| 摘要: | 先前已有研究證實紅果釣樟 (Lindera erythrocarpa Makino) 的果實抽出物及其主成分Lucidone在體內和體外實驗中具有很好的抗發炎活性。在RAW264.7細胞株實驗中,紅果釣樟果實可以顯著地抑制脂多醣體(Lipopolysaccharide, LPS)所誘導一氧化氮(Nitric Oxide, NO)的產生;此外研究亦證實iNOS和COX-2的蛋白表現量也會隨Lucidone的劑量增加而被抑制。
本研究主要想探討Lucidone對人類皮膚細胞株HaCaT抗發炎的影響。因此本實驗想探討Lucidone是否可以減少水溶性自由基產生者AAPH對人類皮膚細胞株HaCaT所造成的傷害。實驗給予Lucidone不同濃度24小時後再給予AAPH(30 mM)處理4~6小時,細胞存活率顯示隨著Lucidone濃度的增加,可以減少AAPH對人類皮膚細胞株HaCaT的傷害。另外,AAPH會促進細胞內ROS量的增加,而Lucidone也可以很顯著地抑制細胞內ROS的產生。隨著給予AAPH的時間增加,COX-2蛋白的表現量也隨之增加;而有給予不同濃度Lucidone保護後的HaCaT細胞,可以顯著地抑制AAPH所誘導的COX-2和iNOS蛋白表現。接著以酵素免疫分析法來觀察 PGE2的結果顯示,Lucidone可以顯著地減少因AAPH所誘導的PGE2分泌。另外,在MAPKs訊息途徑方面,Lucidone也可以減少磷酸化蛋白(p-ERK1/2、p-p38、p-JNK1/2)的表現。然而,在MAPKs抑制劑結果上,顯示可能不是經JNK路徑而抑制COX-2的表現。而隨著Lucidone濃度的增加,可以增加IκBα的穩定性,預防其泛素化而被降解。
本研究的另一個目的想探討Lucidone在皮膚損傷癒合的機轉。結果顯示低濃度的Lucidone有促進HaCaT細胞增生的效果,且會經由MAPK訊息途徑促進HaCaT細胞的移行現象,進而促成皮膚損傷的癒合。在皮膚中,包括組織傷害、腫瘤形成、血管新生、細胞凋亡和發炎等都會使許多基質金屬蛋白酶(MMPs)表現。MMP-9已經被證實和皮膚真皮層的疾病及一般損傷癒合(wound healing)有關。本實驗結果顯示Lucidone促進皮膚細胞的癒合可能是藉由增加MMP-9、減少TIMP-2蛋白的表現,而促進細胞的遷移(migration)作用。
總結上述結果,Lucidone抑制發炎反應相關的ROS產生、PGE2分泌和COX-2及iNOS蛋白表現是經由抑制MAPKs訊息傳遞路徑中ERK、p38蛋白的磷酸化進而增加IκBα的穩定性最後減少皮膚的發炎反應;而HaCaT細胞中促進損傷癒合的過程是經由調節MAPKs訊息途徑及相關的MMP-9蛋白表現進而促成細胞遷移而達到皮膚損傷癒合的效果。

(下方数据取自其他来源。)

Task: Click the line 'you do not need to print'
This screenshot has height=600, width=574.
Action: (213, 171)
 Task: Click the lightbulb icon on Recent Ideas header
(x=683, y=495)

The anti-inflammatory activities of lucidone isolated from the fruits of Lindera erythrocarpa Makino in an in vivo and in vitro were investigated. Lindera erythrocarpa fruits inhibited significantly nitric oxide (NO) production in lipopolysaccharide (LPS) induced NO in the murine macrophage cell line (RAW264.7) assay. Futhermore, lucidone suppressed iNOS and COX-2 protein expression in a dose-dependent manner.

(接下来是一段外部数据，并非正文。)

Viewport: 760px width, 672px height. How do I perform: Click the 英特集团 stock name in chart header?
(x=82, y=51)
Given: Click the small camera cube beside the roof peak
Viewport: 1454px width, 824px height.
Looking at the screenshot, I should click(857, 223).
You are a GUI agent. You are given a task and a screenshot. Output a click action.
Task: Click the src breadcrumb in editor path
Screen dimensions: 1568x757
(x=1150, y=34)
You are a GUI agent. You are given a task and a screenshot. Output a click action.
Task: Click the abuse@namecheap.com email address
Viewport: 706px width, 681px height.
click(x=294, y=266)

In this study, we here investigate the effect of lucidone on AAPH-induced oxidative stress in human keratinocyte (HaCaT) cell. Our data indicate that pretreatment of HaCaT cells with different concentration of lucidone inhibited AAPH (30mM)-mediated decrease in cell viability. In addition, AAPH is a potent inducer of reactive oxygen species (ROS), which can induce oxidative stress and cellular damage, including inflammatory response; whereas lucidone reduced AAPH-induced ROS generation in a dose-dependent manner. Moreover, a marked increase in COX-2 protein expression was observed 4~6 h after treating with 30 mM of AAPH. Lucidone also reduced the COX-2 and iNOS protein expression after AAPH treated in a dose-dependent manner. Additionally, examing the human PGE2 immunoassay kit, suggesting that AAPH-induced PGE2 production was inhibited by lucidone significantly. On the other hands, lucidone diminished AAPH-induced MAPKs signaling pathway activation (phosphorylation of ERK, p38 and JNK). However, the results of MAPKs inhibitor suggest that lucidone possibly not though JNK pathway inhibited AAPH-induced COX-2 expression. Besides, lucidone caused a dose-dependent enhancement of IκBα protein stability, prevention of its proteolytic degradation.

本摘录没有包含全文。